Atlassian, a company that builds collaboration software, this morning announced that it has acquired HipChat, a hosted private chat service for companies and teams that is similar to products like Campfire, Sazneo and to a certain degree also tools like Yammer and Salesforce’s Chatter.
Terms of the acquisition were not disclosed. Both companies have offices in San Francisco, California, but Atlassian’s headquarters are in Sydney, Australia.
HipChat’s desktop, browser and mobile communication software is used by more than 1,200 customers, including Groupon, HubSpot and my former employer TechCrunch (at least by some of the writing staff).

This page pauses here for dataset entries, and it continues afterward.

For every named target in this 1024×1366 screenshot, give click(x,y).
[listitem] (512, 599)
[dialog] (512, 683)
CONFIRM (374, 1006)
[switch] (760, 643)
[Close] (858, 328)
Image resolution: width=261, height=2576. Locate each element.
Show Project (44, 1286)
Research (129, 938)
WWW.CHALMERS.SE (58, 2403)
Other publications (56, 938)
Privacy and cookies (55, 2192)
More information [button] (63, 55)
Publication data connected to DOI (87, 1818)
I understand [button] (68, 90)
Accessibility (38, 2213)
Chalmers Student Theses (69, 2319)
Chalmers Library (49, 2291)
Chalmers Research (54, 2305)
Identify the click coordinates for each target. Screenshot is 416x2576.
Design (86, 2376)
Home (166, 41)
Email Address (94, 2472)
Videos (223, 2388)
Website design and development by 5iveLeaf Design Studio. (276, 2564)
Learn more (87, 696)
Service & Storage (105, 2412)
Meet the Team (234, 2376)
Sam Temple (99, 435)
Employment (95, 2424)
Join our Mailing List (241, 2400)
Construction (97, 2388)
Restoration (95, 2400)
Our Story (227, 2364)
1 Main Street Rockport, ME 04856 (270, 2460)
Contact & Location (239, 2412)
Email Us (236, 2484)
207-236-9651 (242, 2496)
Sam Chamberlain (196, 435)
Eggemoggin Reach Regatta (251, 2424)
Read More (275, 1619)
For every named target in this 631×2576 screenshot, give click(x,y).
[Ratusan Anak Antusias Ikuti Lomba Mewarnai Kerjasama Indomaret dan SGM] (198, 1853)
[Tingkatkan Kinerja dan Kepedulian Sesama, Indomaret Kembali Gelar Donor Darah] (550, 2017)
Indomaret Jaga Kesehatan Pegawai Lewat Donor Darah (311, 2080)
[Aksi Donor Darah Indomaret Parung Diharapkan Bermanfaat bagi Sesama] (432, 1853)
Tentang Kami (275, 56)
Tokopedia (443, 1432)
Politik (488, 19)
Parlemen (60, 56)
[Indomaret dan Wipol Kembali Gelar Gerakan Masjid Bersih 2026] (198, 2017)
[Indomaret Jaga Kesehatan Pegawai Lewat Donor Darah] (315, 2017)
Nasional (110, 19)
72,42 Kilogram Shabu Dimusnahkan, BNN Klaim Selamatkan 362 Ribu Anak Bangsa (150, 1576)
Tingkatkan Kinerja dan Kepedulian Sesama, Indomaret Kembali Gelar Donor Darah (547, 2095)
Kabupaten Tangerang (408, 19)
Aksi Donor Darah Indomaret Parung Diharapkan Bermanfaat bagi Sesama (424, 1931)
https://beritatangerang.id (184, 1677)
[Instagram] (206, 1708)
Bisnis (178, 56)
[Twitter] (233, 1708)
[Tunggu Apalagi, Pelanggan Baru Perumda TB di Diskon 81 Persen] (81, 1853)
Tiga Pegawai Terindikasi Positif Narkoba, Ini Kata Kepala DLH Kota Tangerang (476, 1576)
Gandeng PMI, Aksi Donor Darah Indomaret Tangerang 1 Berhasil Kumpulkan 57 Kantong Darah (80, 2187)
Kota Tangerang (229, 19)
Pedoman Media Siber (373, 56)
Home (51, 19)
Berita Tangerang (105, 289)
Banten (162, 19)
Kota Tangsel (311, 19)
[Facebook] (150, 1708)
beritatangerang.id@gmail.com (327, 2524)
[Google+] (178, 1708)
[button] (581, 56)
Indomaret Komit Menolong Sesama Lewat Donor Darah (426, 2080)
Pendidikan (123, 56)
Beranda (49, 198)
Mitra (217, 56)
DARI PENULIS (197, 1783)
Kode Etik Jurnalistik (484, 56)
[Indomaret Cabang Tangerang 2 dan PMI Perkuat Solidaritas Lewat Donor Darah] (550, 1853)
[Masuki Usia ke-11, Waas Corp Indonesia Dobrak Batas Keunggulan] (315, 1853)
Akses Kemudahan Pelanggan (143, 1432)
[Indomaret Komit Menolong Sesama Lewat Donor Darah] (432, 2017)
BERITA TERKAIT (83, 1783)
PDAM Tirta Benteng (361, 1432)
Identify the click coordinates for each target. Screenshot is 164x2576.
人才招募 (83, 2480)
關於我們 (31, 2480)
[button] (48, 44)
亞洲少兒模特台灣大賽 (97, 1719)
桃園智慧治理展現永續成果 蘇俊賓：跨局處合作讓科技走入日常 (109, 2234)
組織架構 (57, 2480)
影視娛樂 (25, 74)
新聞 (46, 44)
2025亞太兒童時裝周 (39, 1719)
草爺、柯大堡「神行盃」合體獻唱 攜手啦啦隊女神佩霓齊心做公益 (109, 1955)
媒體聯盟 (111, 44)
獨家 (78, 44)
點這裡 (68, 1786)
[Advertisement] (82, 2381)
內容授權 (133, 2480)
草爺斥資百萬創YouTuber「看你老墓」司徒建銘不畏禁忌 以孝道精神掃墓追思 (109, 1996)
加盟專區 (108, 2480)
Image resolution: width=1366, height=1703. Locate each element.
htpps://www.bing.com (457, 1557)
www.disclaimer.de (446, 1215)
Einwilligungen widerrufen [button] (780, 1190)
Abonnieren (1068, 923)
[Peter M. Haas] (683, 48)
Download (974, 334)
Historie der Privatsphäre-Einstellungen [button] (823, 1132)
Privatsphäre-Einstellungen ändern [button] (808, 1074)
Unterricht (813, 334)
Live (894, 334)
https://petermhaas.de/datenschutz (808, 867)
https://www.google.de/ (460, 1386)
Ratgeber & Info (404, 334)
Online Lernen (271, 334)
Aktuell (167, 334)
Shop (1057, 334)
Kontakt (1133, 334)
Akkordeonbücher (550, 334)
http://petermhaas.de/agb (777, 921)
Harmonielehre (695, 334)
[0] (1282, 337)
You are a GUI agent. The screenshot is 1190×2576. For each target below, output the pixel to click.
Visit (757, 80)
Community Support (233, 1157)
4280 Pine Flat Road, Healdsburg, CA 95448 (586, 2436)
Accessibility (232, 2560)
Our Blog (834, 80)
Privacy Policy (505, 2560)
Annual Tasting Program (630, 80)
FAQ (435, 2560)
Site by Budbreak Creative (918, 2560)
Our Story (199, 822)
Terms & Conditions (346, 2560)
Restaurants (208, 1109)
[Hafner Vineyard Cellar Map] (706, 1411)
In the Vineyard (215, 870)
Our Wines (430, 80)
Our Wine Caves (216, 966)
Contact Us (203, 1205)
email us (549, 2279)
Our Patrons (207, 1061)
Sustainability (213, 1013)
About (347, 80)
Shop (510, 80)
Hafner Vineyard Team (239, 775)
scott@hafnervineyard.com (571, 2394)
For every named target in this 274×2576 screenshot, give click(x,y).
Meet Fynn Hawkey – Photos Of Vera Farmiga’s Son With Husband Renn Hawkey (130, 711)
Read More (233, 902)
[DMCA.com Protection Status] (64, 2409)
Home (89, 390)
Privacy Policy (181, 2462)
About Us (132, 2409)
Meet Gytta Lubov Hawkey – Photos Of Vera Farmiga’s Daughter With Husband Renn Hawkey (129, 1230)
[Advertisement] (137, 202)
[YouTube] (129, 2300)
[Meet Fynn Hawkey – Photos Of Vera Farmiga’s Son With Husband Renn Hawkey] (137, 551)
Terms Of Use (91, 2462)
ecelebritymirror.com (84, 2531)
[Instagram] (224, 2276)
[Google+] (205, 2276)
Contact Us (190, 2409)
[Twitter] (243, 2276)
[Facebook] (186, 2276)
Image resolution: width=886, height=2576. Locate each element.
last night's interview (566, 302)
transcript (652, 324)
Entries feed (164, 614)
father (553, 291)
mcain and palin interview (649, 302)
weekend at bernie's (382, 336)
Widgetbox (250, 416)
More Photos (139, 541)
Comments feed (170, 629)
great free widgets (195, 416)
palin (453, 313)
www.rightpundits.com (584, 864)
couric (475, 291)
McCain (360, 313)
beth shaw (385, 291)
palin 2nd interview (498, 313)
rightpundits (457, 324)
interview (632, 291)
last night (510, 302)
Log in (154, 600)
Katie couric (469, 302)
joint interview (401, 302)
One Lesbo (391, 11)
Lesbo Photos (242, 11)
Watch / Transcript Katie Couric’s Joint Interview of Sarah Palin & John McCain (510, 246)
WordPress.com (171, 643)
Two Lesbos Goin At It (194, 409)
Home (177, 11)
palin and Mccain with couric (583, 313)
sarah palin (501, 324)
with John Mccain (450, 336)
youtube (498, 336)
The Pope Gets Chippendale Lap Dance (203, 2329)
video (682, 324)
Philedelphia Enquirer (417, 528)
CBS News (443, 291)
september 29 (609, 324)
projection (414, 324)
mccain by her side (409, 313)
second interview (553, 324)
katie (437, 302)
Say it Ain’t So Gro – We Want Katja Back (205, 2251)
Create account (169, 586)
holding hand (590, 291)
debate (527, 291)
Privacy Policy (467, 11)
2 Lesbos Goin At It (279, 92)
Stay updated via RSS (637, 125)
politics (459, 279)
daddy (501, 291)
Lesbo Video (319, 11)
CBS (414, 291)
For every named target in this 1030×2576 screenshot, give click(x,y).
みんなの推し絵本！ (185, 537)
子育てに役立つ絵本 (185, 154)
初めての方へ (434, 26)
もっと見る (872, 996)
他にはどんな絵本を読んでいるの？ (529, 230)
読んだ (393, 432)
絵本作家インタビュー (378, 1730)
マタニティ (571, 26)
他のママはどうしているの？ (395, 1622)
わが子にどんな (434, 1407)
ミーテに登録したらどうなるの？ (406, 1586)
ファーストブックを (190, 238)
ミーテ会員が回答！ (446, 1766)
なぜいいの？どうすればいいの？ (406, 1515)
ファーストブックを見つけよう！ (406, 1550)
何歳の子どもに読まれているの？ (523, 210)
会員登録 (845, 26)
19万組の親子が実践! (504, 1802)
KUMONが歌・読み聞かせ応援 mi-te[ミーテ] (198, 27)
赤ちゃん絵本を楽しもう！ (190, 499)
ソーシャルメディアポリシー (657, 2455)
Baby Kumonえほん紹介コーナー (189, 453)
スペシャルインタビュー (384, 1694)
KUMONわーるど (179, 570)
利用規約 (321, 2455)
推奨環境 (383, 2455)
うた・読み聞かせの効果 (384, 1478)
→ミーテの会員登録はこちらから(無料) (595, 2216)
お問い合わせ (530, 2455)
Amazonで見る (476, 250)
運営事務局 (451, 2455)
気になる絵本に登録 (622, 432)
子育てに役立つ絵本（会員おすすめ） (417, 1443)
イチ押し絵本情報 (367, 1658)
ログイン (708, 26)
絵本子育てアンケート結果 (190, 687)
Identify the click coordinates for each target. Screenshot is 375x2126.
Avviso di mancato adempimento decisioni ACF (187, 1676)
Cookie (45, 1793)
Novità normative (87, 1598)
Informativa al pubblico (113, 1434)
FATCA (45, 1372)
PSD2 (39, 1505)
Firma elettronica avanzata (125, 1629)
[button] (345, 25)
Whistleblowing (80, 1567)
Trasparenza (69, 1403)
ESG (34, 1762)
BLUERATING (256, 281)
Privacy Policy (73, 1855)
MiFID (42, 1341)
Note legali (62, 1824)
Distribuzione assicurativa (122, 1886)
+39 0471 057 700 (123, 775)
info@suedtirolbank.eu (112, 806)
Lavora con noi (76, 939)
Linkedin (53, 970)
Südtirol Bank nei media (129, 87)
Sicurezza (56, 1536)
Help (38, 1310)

The startup offers a set of integrations to popular products and Internet services that publish targeted notifications from other products directly into team chat rooms, including Atlassian’s Bitbucket and Bamboo, GitHub, MailChimp, Heroku and more.
It also offers things like file sharing and one-to-one voice and video calls.
In a statement, Atlassian says will further incorporate the service into its portfolio of software, which it claims helps more than 18,000 companies work better together.
The idea is to inject some ‘hip’ real-time goodness into its collaboration tools for teams.
New integrations are being released today for JIRA, Atlassian’s project and issue tracking software, its content collaboration product Confluence and developer tools FishEye and Crucible.
Other than that, little will change, promises HipChat:
HipChat is going to remain everything you’ve come to expect. Our pricing will stay the same, and the product will continue to get better. You’ll also be covered by Atlassian’s terms of service, including their legendary service promise and awesome support team.
HipChat’s three co-founders – Pete Curley, Garret Heaton and Chris Rivers – will all join Atlassian, which raised $60 million from Accel Partners specifically for these types of M&A deals back in 2010. Previously, Atlassian purchased SourceTree and BitBucket, and also co-invested in Cloud9.